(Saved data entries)
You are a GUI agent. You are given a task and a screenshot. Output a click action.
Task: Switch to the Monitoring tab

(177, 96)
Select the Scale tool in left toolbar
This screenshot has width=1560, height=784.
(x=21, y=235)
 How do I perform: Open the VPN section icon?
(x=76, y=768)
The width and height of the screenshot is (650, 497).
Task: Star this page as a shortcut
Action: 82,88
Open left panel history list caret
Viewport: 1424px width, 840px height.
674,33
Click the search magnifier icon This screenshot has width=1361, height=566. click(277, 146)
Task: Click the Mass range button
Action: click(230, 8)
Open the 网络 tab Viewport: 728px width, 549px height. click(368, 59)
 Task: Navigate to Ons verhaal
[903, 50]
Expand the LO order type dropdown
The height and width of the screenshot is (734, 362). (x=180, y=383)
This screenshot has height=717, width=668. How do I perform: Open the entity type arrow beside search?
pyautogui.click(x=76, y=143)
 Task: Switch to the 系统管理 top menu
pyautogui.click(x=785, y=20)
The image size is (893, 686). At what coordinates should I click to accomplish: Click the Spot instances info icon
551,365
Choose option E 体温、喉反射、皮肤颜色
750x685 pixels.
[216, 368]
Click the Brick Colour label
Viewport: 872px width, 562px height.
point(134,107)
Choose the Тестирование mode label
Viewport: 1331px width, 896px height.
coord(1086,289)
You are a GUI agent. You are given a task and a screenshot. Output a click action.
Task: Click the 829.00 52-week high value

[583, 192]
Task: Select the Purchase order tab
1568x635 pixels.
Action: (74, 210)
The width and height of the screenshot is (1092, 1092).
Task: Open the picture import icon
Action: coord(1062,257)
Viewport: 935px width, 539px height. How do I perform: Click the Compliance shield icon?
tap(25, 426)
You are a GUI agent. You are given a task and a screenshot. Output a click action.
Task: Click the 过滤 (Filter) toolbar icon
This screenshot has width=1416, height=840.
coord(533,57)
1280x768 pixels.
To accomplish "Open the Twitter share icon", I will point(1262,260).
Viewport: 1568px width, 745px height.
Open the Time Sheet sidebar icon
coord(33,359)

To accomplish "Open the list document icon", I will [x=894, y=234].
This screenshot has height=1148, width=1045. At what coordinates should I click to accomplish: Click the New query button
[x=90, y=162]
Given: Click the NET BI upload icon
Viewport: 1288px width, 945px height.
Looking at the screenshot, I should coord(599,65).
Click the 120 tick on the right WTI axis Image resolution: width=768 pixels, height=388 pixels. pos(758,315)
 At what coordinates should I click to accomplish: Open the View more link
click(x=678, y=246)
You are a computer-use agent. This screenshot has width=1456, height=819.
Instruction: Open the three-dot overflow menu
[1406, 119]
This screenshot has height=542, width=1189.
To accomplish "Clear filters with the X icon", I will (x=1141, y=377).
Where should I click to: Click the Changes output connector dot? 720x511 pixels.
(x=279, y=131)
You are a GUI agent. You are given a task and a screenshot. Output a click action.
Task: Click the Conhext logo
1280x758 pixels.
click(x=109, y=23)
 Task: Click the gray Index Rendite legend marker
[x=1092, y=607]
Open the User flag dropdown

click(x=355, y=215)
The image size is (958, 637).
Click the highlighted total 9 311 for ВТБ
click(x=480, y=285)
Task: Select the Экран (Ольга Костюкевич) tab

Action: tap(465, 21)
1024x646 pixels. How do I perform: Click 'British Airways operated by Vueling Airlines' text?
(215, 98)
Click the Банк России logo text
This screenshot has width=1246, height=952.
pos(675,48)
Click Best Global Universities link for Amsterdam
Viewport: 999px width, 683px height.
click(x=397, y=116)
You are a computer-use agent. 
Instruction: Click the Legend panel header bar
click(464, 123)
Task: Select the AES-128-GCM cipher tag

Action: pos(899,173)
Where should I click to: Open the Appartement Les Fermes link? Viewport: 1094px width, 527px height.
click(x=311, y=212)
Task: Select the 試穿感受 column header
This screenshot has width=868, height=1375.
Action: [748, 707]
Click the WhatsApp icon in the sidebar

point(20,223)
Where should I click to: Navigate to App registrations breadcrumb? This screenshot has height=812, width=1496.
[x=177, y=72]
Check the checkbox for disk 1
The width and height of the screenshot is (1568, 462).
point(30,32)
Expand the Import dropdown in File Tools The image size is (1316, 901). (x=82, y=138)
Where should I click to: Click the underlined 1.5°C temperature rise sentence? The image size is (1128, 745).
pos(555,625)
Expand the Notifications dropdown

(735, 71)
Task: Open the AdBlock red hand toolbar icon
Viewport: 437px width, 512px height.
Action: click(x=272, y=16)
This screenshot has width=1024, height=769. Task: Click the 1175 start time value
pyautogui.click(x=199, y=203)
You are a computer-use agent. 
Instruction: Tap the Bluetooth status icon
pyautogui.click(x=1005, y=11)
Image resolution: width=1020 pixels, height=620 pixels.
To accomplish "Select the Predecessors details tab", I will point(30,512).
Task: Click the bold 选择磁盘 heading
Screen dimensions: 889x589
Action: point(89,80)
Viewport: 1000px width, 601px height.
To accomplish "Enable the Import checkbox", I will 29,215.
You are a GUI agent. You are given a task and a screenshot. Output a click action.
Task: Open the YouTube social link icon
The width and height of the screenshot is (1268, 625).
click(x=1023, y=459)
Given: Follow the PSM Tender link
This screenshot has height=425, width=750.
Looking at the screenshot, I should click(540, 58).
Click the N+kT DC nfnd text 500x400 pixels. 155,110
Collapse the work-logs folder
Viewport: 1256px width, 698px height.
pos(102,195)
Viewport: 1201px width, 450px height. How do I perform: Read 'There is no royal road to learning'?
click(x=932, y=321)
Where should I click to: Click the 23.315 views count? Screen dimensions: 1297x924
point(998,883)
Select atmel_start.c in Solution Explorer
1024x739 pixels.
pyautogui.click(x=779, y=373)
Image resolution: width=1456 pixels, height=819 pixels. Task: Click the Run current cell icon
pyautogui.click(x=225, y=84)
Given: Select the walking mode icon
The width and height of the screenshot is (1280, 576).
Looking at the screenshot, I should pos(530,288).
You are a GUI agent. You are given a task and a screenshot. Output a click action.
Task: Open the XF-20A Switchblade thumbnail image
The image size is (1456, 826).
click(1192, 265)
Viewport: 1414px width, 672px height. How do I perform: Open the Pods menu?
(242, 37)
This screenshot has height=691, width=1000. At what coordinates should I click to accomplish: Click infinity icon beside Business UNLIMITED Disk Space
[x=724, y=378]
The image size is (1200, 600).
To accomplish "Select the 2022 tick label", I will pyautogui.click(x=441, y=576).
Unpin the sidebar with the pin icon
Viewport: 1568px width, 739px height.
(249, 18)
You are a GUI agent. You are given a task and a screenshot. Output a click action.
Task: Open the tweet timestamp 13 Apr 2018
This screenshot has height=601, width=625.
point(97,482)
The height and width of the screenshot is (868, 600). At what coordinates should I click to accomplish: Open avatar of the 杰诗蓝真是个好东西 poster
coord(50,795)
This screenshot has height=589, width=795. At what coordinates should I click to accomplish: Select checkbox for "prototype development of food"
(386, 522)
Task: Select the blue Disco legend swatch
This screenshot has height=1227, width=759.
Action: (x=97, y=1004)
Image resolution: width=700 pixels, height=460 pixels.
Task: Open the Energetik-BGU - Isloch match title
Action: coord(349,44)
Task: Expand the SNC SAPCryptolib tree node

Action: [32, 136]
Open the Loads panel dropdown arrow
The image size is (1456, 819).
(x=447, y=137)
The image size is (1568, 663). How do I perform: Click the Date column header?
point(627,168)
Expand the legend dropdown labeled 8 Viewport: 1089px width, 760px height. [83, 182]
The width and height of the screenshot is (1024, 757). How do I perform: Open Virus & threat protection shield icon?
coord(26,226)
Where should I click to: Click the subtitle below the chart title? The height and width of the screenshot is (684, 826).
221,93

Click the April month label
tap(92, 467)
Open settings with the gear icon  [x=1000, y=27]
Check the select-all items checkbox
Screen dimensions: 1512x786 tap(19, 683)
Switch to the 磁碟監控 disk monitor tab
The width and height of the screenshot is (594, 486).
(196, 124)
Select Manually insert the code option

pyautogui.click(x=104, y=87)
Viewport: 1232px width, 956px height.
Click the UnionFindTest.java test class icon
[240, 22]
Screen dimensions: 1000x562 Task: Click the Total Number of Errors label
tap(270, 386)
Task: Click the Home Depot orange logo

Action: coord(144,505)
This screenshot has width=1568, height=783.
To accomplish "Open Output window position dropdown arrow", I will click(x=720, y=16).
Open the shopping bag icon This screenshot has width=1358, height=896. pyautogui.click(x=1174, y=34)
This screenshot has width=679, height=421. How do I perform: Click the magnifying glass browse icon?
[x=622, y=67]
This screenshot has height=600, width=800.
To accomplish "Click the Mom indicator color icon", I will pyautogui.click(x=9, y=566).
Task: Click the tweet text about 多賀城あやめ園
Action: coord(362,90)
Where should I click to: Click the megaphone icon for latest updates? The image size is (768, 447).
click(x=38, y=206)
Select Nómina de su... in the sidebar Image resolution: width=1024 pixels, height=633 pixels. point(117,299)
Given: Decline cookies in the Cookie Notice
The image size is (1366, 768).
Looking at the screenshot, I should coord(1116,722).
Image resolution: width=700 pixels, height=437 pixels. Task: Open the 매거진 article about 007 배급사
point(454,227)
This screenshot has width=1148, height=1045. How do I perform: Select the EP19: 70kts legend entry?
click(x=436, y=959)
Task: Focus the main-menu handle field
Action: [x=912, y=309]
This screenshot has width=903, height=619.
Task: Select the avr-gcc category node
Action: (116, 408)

--- WHAT YOU HAVE TO DO ---
Look above for lines with the word "list" and copy them all.

--- EXERCISE RESULT ---
Open left panel history list caret
To accomplish "Open the list document icon", I will [x=894, y=234].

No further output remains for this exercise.